Restore vision and reduction of the scotoma extension can be achieved, but these results are related to the residual tissues and their activation state. Training unfortunately does not lead to permanent changes, interrupting biofeedback causes slow regression in performances, maintaining these levels of visual functions, require repetitive stimulation, possibly over days weeks or months in relationship to the deepness of the defect.

Changes in visual performances are partly determined by psychophysical and subjective variables as learning effect, motivation, level of attention, psycho-physical capacities, type of environment and influence of the examiner41 so there is a need of high compliance by the patient.

Age, as frequently reported in the literature42,43,44, is the major risk factor for glaucoma because degeneration of the retinal ganglion cells (RGCs) and its consequence of optic disk cupping characterizes all patients as clinical finding and this phenomenon has been compared to the visual impairment seen in patients with Alzheimer’s disease in which very often is associated undiagnosed findings of glaucoma. Also RGC death or optic nerve fiber degeneration may be present as part of biological mechanism very similar in most degenerative diseases of central nervous system45. New findings in recent paper have proven glaucoma-like axonal damage until the lateral geniculate nucleus and visual cortex from can46. This suggest, in our opinion, that glaucoma could be responsible of reduced visual performances as single visual field defects in patients affected by dementia moreover this thought suggests that developing an integrated approach with an interdisciplinary involvement, may lead to discoveries at different levels and underlines how favoring the connections between different specialties push forward the research47.

Conclusions

Our study focused only on complementary or alternative medicine (CAM) has the main target to evaluate if these techniques may be applied to a selected population independently from the clinical conditions.

Certainly would be interesting evaluate which clinical condition of glaucoma patients (evaluating Visual Acuity or Visual Field) has a better chance to reach easily better condition but in this study we have done the choice to evaluate all patients independently from their clinical condition, otherwise, we need to stratify the study group for clinical conditions (VA and VF) type of glaucoma surgery (MIGS, Stents or filtering procedures) and we may have the need to enlarge the sample size to more than one hundred studied subjects.

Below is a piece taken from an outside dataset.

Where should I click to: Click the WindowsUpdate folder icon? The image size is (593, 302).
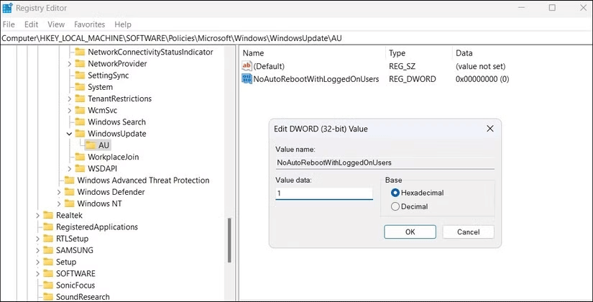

This certainly will be the next step of our group and we need to involve more Glaucoma Centers and surgeons in different hospitals.

Results of this study demonstrate that biofeedback rehabilitation with MP-3 has marked influence on patients with advanced glaucoma restoring better visual performances and satisfactory results in terms of reading capabilities and subjective perception in daily activities. All investigated glaucoma patients showed better fixation and more precise retinal sensitivity and the results of these increased performances was the improvement in reading speed and visual acuity. BCEA in our study revealed itself as a very affordable parameter to monitor visual function in advanced stages of glaucoma where BCVA is too low and sensitive to monitor small changes. In our opinion BCEA is a very affordable and easy to obtain parameter for monitor fixation stability, as logMAR evaluation smaller values indicate that fixation is more stable48.

Low-vision stimulation and rehabilitative techniques in our experience suggests that in advanced glaucoma could be possible to improve residual visual function restoring better visual performances determining a better quality of vision with positive relapses on psychological situation. Larger numbers of patients may be request for further studies that may allow us to test different strategies dedicated to point out more efficient new PRL in each patient.